Variants 異 · 04

Differences between European and Brazilian Portuguese

The major contrast between the two great norms of Portuguese — sound, grammar, vocabulary and spelling — seen from the European standard.

en

European Portuguese (EP) and Brazilian Portuguese (BP) are the two most spoken and most thoroughly described norms of a pluricentric language. They share the same core grammar, the same inherited lexicon and a now largely unified spelling — and yet they differ on almost every level: in pronunciation, in everyday syntax, in the vocabulary of daily life, and in a handful of spelling points. The differences do not block mutual comprehension, but they are enough for a trained ear to place a speaker’s origin within a few syllables. This article traces the major contrast, level by level, from the European standard.

The common root and the divergence

Both varieties descend from the Portuguese carried to Brazil from 1500 onward. For three centuries the transplanted language evolved in relative autonomy, in contact with Indigenous languages (above all Tupi) and African ones, and under the levelling pressure of a multilingual colonial society. The most decisive divergence, however, is later and European: it was EP that, across the 18th and 19th centuries, changed faster — above all in its phonology — by strongly reducing its unstressed vowels. Brazil preserved, on several points, a pronunciation closer to that of classical Portuguese. Many differences, therefore, reflect not a “Brazilian innovation” but a European innovation that Brazil did not follow.

Phonology: the most audible contrast

The most immediate difference lies in the unstressed vowels. EP reduces and devoices its unstressed vowels to the point where many almost disappear; BP tends to keep them full and clearly coloured. The behaviour of final -e and of pretonic vowels illustrates this well.

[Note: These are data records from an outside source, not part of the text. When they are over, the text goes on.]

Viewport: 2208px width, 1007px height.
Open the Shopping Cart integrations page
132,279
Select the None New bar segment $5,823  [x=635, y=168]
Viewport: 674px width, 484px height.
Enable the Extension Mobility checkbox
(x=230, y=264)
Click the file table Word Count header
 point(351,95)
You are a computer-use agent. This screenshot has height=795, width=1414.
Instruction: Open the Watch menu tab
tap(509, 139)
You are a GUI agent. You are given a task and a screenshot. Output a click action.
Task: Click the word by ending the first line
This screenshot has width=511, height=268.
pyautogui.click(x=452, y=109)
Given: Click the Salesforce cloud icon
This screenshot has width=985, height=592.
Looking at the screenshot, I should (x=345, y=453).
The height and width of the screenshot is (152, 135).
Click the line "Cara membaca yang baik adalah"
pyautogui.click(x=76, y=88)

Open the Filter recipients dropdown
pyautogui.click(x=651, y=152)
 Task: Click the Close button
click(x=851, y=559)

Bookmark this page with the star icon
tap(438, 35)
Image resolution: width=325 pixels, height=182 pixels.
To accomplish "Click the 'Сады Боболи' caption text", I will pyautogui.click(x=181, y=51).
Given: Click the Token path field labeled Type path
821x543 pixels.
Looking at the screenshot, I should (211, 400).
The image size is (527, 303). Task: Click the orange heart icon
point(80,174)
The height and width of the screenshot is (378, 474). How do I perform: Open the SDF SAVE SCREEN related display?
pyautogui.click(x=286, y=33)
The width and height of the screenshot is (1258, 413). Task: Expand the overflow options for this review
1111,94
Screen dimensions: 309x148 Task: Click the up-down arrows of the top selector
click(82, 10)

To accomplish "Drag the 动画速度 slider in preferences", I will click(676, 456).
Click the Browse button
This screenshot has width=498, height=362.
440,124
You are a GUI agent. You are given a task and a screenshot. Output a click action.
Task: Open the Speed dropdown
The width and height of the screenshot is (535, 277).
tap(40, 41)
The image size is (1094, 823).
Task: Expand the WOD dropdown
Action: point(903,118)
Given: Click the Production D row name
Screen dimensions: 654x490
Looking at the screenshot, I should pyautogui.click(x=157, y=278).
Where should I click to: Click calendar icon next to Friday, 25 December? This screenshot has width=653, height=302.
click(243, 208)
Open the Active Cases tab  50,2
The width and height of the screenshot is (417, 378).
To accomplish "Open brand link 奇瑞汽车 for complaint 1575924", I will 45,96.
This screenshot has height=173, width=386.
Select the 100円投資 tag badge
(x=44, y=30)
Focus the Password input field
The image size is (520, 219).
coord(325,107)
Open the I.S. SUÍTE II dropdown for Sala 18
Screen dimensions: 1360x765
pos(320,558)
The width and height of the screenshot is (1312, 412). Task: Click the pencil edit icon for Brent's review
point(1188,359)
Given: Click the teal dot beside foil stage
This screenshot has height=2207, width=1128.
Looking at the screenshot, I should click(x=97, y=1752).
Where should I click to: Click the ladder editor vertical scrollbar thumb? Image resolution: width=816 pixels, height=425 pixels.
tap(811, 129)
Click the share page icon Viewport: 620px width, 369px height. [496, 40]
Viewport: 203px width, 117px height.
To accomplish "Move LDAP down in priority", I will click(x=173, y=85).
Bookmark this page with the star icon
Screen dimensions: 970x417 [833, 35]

Unstressed vowels: the same word in the two norms
WordEPBPNote
*menino* (boy)[mɨˈninu][meˈninu]pretonic *e* reduces to [ɨ] in EP
*pegar* (to grab)[pɨˈɣaɾ][peˈɡa(ʁ)]EP may almost elide the vowel
*dente* (tooth)[ˈdẽt(ɨ)][ˈdẽtʃi]final *-e*: mute [ɨ] in EP, [i] in BP
*leite* (milk)[ˈlɐjt(ɨ)][ˈlejtʃi]*t* before [i] palatalises in BP

Three highly characteristic BP traits follow from this, all absent from standard EP: the palatalisation of /t/ and /d/ before [i], which makes tia (aunt) sound [ˈtʃiɐ] and dia (day) [ˈdʒiɐ] ; the vocalisation of syllable-final /l/, which turns Brasil into [bɾaˈziw] and makes mal (badly) nearly identical to mau (bad); and the full vocalic realisation of unstressed vowels, which gives BP its more syllable-timed rhythm, as against the stress-timed, “compressed” rhythm of EP.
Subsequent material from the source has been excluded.